We complain when the westerners make documentaries depicting our nations’ decline. We curse and cry bias when they refuse to grant us visas to their countries and when fellow Africans accuse us. Who are we to label anybody else prejudice against us? We have no right to claim discrimination when we fail to exhibit the equality and understanding that we yearn from outsiders to our own people and in our own home. All ethnic and religious groups in Nigeria are equally as guilty as each other of promoting the disharmony that is now drowning us.
There is no doubt that we are a different people with different cultures, features, religions, languages and traditions. It is true that we have had to cope with the colonial legacy that lumped incompatible ethnic groups into one. But we seem to miss the fact that, even amidst our differences, we are a people with the same story, with the same history, with the same plight. And, if nothing else, that has got to be a virtue, not a vice. The treasure of any nation is formed from the union of the people within its territory and its worth is characterised from its variety. The diversity and range of our different cultures and beliefs is where our strength lies and our weakness comes from our non-recognition of this fact.

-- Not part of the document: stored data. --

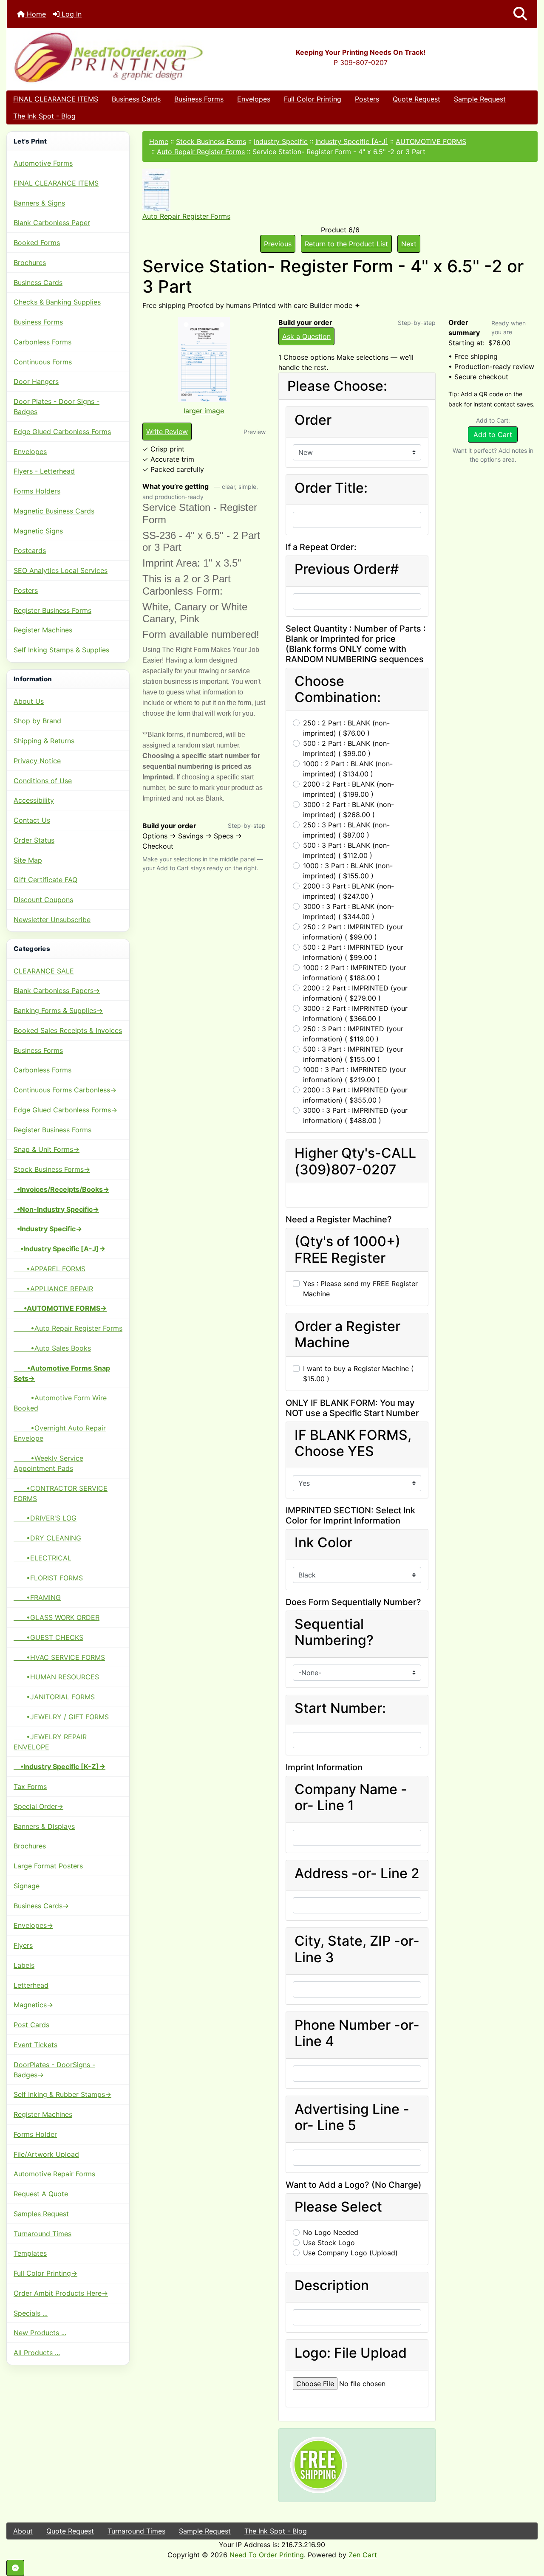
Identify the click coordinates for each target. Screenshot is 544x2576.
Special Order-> (38, 1806)
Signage (27, 1886)
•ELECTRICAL (42, 1558)
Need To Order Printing (267, 2555)
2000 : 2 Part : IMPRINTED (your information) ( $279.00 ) (355, 993)
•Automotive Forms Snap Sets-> (62, 1373)
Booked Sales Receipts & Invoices (68, 1030)
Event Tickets (35, 2044)
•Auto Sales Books (52, 1348)
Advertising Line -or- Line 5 (352, 2117)
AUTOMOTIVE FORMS (431, 141)
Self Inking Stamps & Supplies (61, 650)
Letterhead (31, 1985)
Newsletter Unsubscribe (52, 919)
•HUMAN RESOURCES (56, 1677)
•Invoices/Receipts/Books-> (61, 1189)
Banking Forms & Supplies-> (58, 1010)
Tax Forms (30, 1786)
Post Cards (31, 2024)
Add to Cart (492, 434)
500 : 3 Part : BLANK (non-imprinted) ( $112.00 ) (346, 850)
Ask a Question (306, 336)
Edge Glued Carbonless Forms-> (65, 1110)
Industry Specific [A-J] (351, 141)
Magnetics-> (33, 2004)
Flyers (23, 1945)
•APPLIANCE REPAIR (53, 1288)
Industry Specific (281, 141)
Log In (71, 14)
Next (408, 244)
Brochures (30, 262)
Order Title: (331, 488)
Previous (278, 244)
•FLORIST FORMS (48, 1578)
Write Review (167, 431)
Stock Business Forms (211, 141)
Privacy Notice (37, 760)
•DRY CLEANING (47, 1538)
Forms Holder (35, 2134)
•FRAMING (37, 1597)
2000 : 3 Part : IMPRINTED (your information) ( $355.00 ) (355, 1095)
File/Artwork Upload (46, 2154)
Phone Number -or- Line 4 (357, 2033)
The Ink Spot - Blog (44, 116)
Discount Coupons (43, 899)
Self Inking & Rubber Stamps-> (62, 2094)
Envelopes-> (33, 1925)
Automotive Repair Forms (54, 2174)
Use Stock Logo (329, 2242)
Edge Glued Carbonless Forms (62, 431)
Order (313, 420)
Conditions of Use (43, 780)
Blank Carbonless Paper (52, 222)
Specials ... (31, 2313)
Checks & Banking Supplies (57, 302)
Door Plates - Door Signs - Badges (56, 406)
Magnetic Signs (38, 531)
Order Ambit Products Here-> (61, 2293)
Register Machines (43, 630)
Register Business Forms (52, 610)
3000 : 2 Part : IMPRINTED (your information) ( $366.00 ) (355, 1013)
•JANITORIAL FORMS (54, 1697)
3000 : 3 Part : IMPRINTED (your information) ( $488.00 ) (355, 1115)
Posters (367, 99)
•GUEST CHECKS (48, 1637)
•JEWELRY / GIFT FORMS (61, 1717)
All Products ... (37, 2352)
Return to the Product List (346, 244)
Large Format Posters (48, 1866)
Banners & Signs (39, 203)
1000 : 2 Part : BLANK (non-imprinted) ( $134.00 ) (348, 768)
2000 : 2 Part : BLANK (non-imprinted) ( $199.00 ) (348, 789)
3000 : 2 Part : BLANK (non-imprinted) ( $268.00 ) (348, 809)
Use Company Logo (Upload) (350, 2253)
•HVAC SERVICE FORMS (59, 1657)
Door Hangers (36, 381)
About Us (29, 701)
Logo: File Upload (351, 2353)
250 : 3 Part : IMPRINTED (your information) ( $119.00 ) (353, 1033)
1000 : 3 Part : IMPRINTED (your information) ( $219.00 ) (354, 1074)
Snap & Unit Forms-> (46, 1149)
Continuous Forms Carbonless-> (65, 1090)
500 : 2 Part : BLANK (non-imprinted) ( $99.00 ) (346, 748)
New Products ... (40, 2332)
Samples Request (41, 2213)
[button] (520, 14)
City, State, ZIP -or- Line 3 (357, 1949)
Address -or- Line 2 (357, 1873)
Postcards (30, 550)
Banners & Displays (44, 1826)
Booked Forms (37, 242)
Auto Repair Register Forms (201, 151)
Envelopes (253, 99)
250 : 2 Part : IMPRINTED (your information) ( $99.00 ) (353, 932)
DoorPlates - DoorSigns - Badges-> (54, 2069)
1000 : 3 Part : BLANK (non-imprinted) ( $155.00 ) (348, 870)
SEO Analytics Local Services (61, 570)
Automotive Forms (43, 163)
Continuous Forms (43, 362)
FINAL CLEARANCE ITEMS (55, 99)
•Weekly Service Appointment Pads (48, 1463)
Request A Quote (41, 2193)
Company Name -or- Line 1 (351, 1797)
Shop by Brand (37, 721)
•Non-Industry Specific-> (56, 1209)
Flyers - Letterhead (44, 471)
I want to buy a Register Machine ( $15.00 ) (358, 1373)
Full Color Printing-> (45, 2273)
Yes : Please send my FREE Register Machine (360, 1288)
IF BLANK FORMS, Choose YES (353, 1443)
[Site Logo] (95, 57)
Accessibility (34, 800)
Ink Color (323, 1543)
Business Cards (136, 99)
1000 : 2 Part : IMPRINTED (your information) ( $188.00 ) (354, 972)
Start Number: (340, 1708)
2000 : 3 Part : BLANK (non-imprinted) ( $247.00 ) (348, 891)
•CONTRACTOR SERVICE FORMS (61, 1493)
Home (35, 14)
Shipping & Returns (44, 740)
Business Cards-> (41, 1906)
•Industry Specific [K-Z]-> (59, 1766)
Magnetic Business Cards (54, 511)
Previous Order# (347, 569)
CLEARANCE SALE (44, 971)
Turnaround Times (42, 2233)
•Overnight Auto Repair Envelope (60, 1433)
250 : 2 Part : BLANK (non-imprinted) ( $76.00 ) (346, 728)
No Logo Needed (330, 2232)
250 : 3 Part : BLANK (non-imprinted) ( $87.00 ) (346, 830)
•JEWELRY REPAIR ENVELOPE (50, 1741)
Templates (30, 2253)
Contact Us (32, 820)
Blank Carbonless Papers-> (57, 990)
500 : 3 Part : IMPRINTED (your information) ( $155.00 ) (353, 1054)
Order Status (34, 840)
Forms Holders (37, 491)
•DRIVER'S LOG (45, 1518)
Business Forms (199, 99)
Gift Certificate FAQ (45, 879)
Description (332, 2285)
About (23, 2531)
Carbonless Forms (42, 342)
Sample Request (480, 99)
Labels (24, 1965)
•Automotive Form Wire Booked (60, 1403)
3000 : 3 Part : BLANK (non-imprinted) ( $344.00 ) (348, 911)
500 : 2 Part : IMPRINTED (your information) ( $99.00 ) (353, 952)
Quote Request (416, 99)
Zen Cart (362, 2555)
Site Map (28, 860)
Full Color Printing (312, 99)
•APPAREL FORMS (49, 1268)
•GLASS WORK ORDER (56, 1617)
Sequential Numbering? (334, 1632)
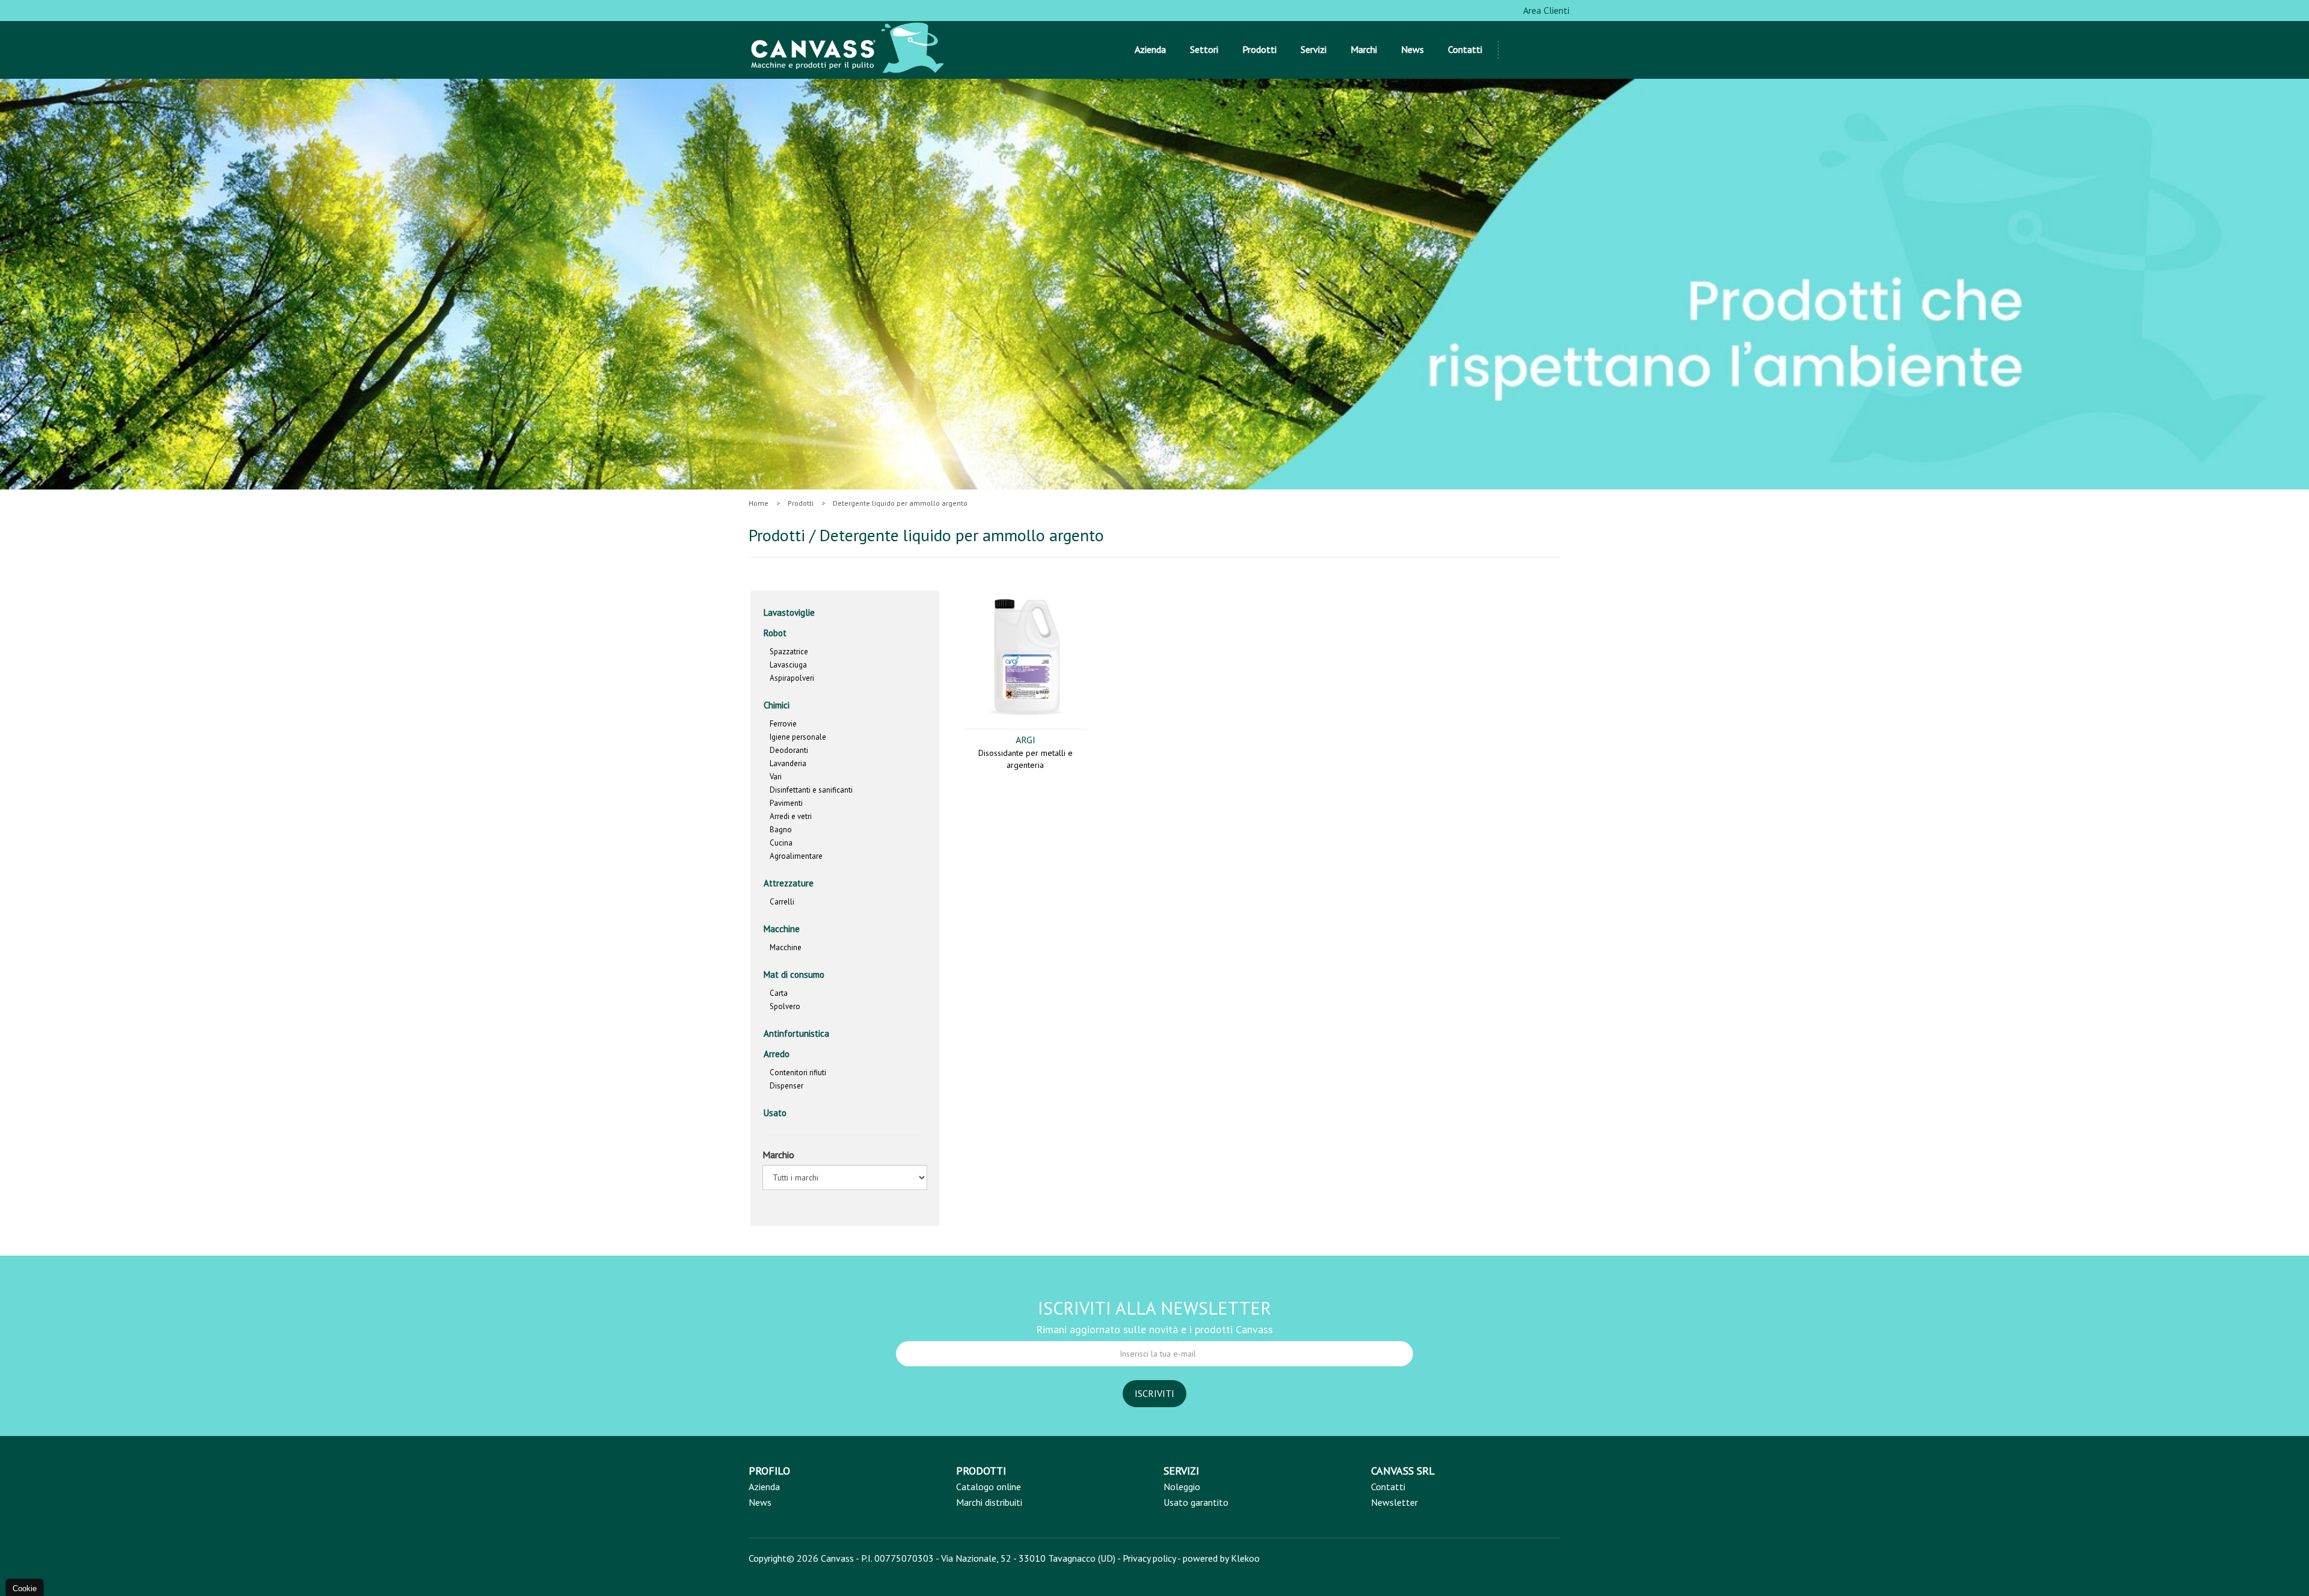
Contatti (1465, 49)
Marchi (1364, 49)
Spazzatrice (789, 651)
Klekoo (1245, 1558)
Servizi (1313, 49)
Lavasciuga (788, 665)
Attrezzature (789, 883)
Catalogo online (988, 1487)
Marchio (778, 1155)
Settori (1204, 49)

I am a staunch believer of the Nigerian project and have always believed the prosperity of Nigeria comes from the proficiency and force of its 160 million people with our multiplicity of values, traditions, and language, not from our natural resources. The fact that I know exactly the ethnic group I come from and am proud of my identity and religious belief does not take away from my appreciation and acceptance of others who have as much passion for their religion and ethnicity as I do. In any society, ideological face-offs are encouraged, pride in identity is essential, but the ethno-regionalism and ethnic fundamentalism that is so rife in this atmosphere has got to be defeated because it threatens the very fabric of our existence.
In any forward-thinking society that adopts fitting ideals, zonal and religious sentiments and emotions are not abused because it corrupts the atmosphere. In a cultured setting, individuals, not the tribes they originate from, would be responsible for their actions and Nigerians would cease from viewing every challenge through jaundiced eyes. The vast majority of us seem to have massive blind spots when it comes to our ability to tame prejudice and subjectivity when tribe and ethnicity is involved.
This primordial and regressive ethnic thinking that we all seem to be slightly guilty of has no place in our future, and if we do not want this country to spontaneously combust, we must not allow our emotions to get the better of us.
Our country is desperate for a break; there is a lot of work ahead of us. But even before the need for a good leader or the need for electricity, what Nigeria needs first and foremost is a united atmosphere that will improve our sense of belonging and give each of us the opportunity to flourish. In order to have that, each of us has to stop forming part of the chain that preys on ethnic and religious identities and sentiments.
It’s time to get our act together so that diverse groups can develop a cohesive and genuine democracy fostered by federalism. A democracy where our differences will be split along ideological lines, not ethnic insularities. It is by God’s will that Nigeria came to be made up of a variety of religions and 250 ethnic groups. It is up to us to be grateful for this gift and make this country work.
The downfall of any multi-ethnic country is usually enhanced through the flaw of reasoning, social dogma or ignorance. Unless we are able to overcome our flaw in reasoning and ignorance that accentuates our ethnic distinctions, then, we will remain unable to address our troubles, because even though we clearly see the truth, we deny it merely because it is an inconvenient truth.